§ How to complete this task: Within the data that follows, set down exactly the lines from the one containing "1200x598 pixels. How" through the one containing "Task: Click in-progress icon next to ECS 189L", both ends included.

___ Provided records ___

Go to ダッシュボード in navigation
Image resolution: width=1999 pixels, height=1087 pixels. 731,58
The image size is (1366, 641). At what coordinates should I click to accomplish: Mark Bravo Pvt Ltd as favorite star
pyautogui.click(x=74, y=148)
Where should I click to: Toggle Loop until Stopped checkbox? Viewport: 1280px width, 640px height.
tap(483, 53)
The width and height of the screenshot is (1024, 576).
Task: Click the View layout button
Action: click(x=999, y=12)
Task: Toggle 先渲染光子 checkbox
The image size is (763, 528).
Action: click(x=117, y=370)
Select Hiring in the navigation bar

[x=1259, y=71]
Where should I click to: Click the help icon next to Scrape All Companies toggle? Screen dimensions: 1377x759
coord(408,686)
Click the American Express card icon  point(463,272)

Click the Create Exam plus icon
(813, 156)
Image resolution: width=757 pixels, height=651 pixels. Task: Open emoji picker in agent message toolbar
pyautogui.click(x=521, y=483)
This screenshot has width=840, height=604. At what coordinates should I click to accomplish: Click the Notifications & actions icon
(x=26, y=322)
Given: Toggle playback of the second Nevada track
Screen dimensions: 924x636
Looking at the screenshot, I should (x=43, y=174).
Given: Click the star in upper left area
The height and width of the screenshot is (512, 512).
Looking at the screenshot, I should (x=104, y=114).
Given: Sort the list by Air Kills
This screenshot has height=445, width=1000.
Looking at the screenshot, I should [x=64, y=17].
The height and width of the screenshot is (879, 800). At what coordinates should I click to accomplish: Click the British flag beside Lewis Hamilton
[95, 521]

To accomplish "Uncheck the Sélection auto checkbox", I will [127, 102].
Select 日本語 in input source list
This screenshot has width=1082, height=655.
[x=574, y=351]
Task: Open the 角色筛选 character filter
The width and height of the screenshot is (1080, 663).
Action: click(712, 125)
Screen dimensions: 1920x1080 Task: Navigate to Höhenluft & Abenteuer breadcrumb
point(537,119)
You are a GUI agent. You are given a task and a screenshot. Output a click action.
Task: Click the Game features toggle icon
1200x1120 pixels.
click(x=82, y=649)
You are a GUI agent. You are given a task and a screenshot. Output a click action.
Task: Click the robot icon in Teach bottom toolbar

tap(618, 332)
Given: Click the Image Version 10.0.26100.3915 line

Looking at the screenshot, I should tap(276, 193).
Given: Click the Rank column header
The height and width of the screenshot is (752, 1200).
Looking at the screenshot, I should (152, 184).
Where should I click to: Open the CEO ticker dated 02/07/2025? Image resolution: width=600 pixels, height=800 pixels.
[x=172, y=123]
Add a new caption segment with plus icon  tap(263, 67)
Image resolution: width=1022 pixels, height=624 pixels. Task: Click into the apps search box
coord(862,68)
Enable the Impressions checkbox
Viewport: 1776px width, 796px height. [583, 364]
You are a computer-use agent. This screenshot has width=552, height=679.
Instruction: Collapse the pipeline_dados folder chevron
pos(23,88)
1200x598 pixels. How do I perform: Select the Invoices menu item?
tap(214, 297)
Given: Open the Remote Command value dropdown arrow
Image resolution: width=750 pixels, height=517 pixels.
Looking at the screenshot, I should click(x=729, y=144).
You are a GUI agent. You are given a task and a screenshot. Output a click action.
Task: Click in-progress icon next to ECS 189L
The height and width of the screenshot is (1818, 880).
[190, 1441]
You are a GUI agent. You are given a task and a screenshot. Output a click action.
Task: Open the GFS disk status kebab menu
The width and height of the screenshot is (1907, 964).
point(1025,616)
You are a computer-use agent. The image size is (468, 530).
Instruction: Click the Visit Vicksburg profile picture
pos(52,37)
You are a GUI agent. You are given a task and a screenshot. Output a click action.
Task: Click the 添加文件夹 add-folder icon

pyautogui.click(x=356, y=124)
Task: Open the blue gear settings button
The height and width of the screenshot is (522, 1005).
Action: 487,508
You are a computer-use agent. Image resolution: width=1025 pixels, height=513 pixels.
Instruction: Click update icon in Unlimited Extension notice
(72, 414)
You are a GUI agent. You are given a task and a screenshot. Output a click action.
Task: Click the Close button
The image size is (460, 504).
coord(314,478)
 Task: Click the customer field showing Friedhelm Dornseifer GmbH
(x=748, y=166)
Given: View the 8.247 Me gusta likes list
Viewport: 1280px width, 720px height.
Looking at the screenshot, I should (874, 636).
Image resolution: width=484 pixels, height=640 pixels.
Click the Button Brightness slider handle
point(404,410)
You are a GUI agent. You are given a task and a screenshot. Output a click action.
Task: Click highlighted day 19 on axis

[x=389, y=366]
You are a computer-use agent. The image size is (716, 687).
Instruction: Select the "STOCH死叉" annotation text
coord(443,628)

___

§ Answer space:
1200x598 pixels. How do I perform: Select the Invoices menu item?
tap(214, 297)
Given: Open the Remote Command value dropdown arrow
Image resolution: width=750 pixels, height=517 pixels.
Looking at the screenshot, I should click(x=729, y=144).
You are a GUI agent. You are given a task and a screenshot. Output a click action.
Task: Click in-progress icon next to ECS 189L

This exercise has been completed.